Dopo anni di attesa e di una speranza che sapeva di follia, Dantès ha nel cuore un solo sentimento: la vendetta.
Come l’araba fenice, il giovane ingenuo Edmond Dantès muore in silenzio per far sorgere dalle sue ceneri il potente Conte di Montecristo.
Chi è il Conte di Montecristo nessuno sa dirlo.
Un pascià dalla fortuna inestimabile, un potente in grado di annullare esecuzioni capitali, un mago capace di far morire i vivi e resuscitare i morti.
Denaro, potere e gloria sotto il nome dei carnefici di Dantès – Danglar, Villefort e Fernand – si inginocchieranno davanti al Conte di Montecristo, piegati sotto il peso di un destino che sa di riscatto. O di vendetta.
Ma fino a che punto il conte di Montecristo può considerarsi strumento di Dio sostituendosi alla Provvidenza?
Montecristo crede realmente che Dio voglia ripristinare la sua giustizia servendosi di lui – “Dio aveva bisogno di me” – in un’ottica che capolge la relazione di dipendenza tra l’uomo e Dio.
Eppure è forte il messaggio religioso laddove il concetto di giustizia è più incisivo.
I buoni vengono premiati e i cattivi puniti. La mancata osservanza di questa legge universale non è da imputare a dimenticanza divina, ma a un progetto di giustizia a volte inconcepibile per la mente umana fino a che il disegno non sia completo.
“Qualche volta Dio sembra dimenticare, quando la sua giustizia riposa, ma viene sempre un momento in cui ricorda.”
Per quanto Montecristo cerchi di nascondere la sensibilità di Dantès, essa alberga silenziosa nel suo cuore senza mai scomparire del tutto. Ed è quel seme fecondo che spingerà il Conte di Montecristo a mandare a monte i feroci piani di vendetta progettati così a lungo. L’amore per le persone buone e per la vita riconquistata a caro prezzo lo spingeranno perfino a dubitare di se stesso e del suo potere di fronte al rincorrersi degli eventi.
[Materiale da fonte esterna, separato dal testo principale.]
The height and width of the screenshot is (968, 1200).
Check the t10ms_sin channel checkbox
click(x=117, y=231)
“Dio voglia che non abbia fatto troppo”.
Saranno i sentimenti incondizionati di poche persone a salvarlo dall’odio e dai dubbi, a spingerlo finalmente a ricredersi nei riguardi dell’animo umano e a riaccostarsi all’amore. Quel sentimento puro e nobile che, liberandolo dalle catene del passato, lo condurrà, capitano di vascello, verso mete inesplorate.
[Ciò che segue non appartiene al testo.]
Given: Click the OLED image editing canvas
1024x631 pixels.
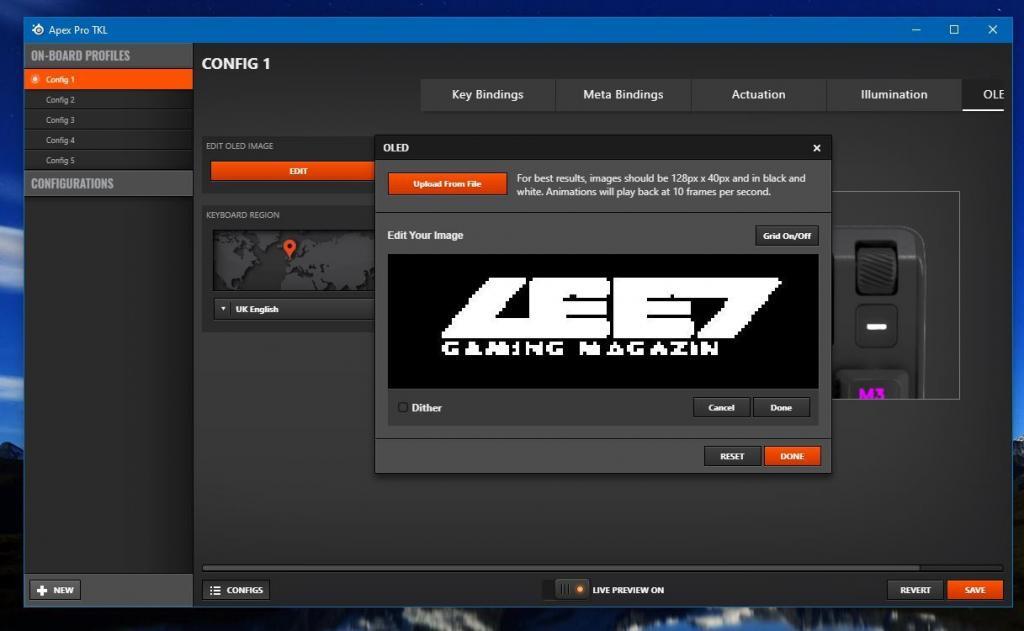Looking at the screenshot, I should [x=602, y=320].
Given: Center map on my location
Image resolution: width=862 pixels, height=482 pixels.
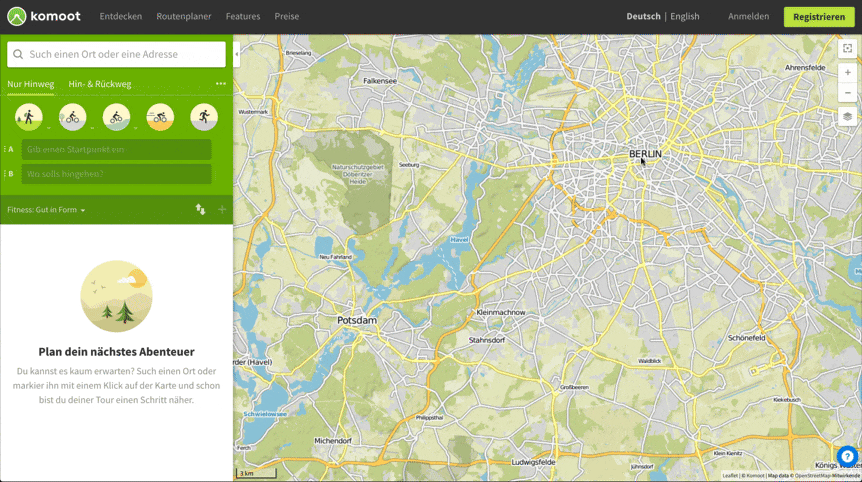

Delle diverse trasposizioni cinematografiche del romanzo, la miniserie interpretata da Gérard Depardieu resta la più fedele ed emozionante. Nonostante la complessità della trama, il film rende in maniera egregia le diverse sfaccettature emotive, il dolore, il tormento interiore del protagonista.
SINOSSI
Nel febbraio del 1815, a Marsiglia, il marinaio Edmond Dantès viene falsamente accusato di bonapartismo. Arrestato nel giorno delle nozze, alle soglie di una brillante carriera navale, sarà imprigionato nel castello d’If. La prigionia affina un odio feroce per gli autori della sua rovina ai quali rivolgerà una vendetta grandiosa e spietata. Le mille identità che il conte assume per preparare la trappola ai suoi nemici, i suoi viaggi, gli avvelenamenti, gli intrighi, le scomparse, i ritorni: questo grande fiume creato dalla penna infaticabile di Dumas sa far voltare pagina come pochi altri, con la stessa urgenza con cui i lettori di due secoli fa aspettavano l’uscita della puntata successiva.